Monday, January 15th, 2007

There is very little I enjoy as much as teaching or writing about Martin Luther King, Jr.–for three reasons, I think. First, students don’t know much about him other than the “I Have a Dream” speech, which they’ve rarely read all the way through. Second, I nearly always learn more from him by spending even a few minutes reading a speech or a sermon. Finally, it’s a privilege to show people the tough-minded, sharp-tongued, prophetic Martin Luther King before he became sanctified and domesticated into a less interesting icon.

Here’s a piece I published in the Hartford Courant yesterday, with some added links. Happy Martin Luther King Jr. Day!

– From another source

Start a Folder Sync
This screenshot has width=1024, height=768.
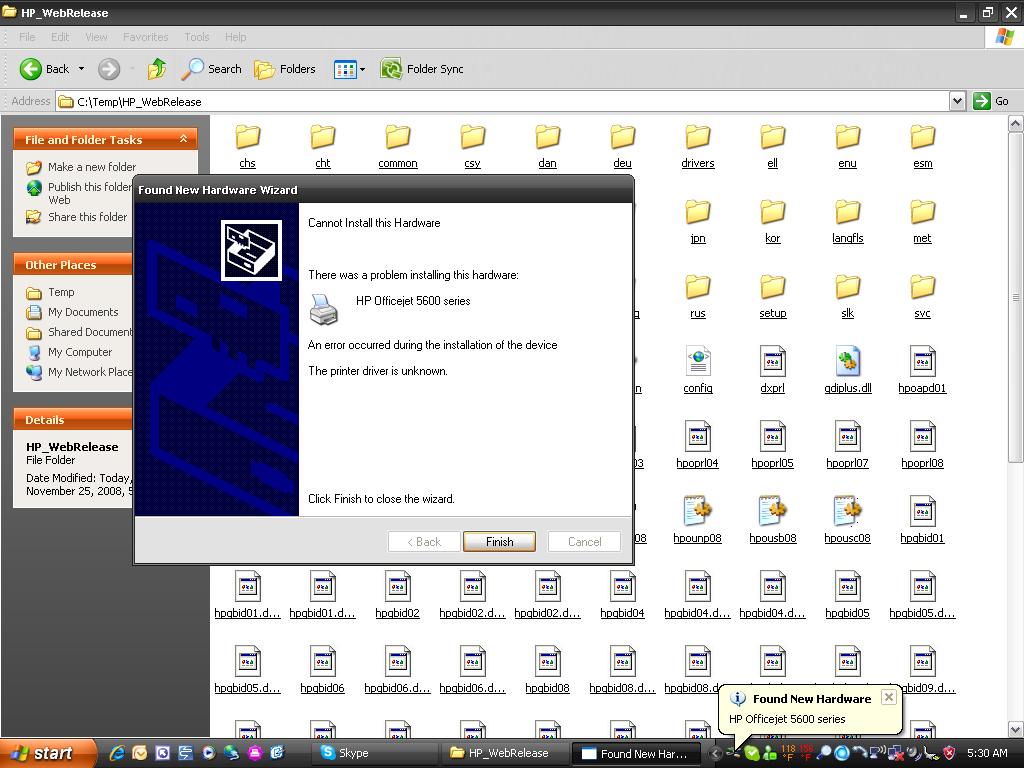(x=424, y=69)
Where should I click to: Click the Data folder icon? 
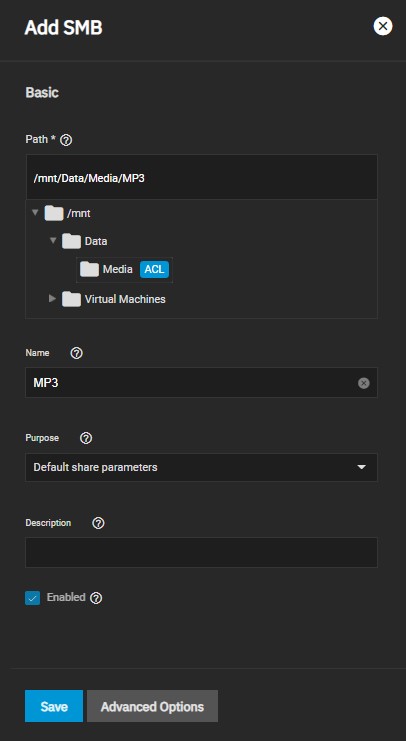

King’s Vision Forged Out Of Ugly Realities

By WARREN GOLDSTEIN

January 14 2007

The Rev. Martin Luther King Jr. is an American icon. That an Atlanta-born, African American Baptist preacher could rise to the pantheon of national heroes, that rarified realm populated mostly by presidents and generals, witnesses to the best American traditions: We can change; we can make democracy live up to its ideals.

Like heroic statues, however, icons get disconnected from their times. Teddy Roosevelt’s imperial warmongering, for example, and his pleas that white women have more babies lest their race be overwhelmed by more fertile black and brown folks, do not appear at Mount Rushmore.

Similarly, in the flood of Martin Luther King Jr. events, you hear much about his dream of equality - motherhood and apple pie, anyone? - but little of his anger, his biting criticism, his occasional confusion or of his anguish over the war in Vietnam.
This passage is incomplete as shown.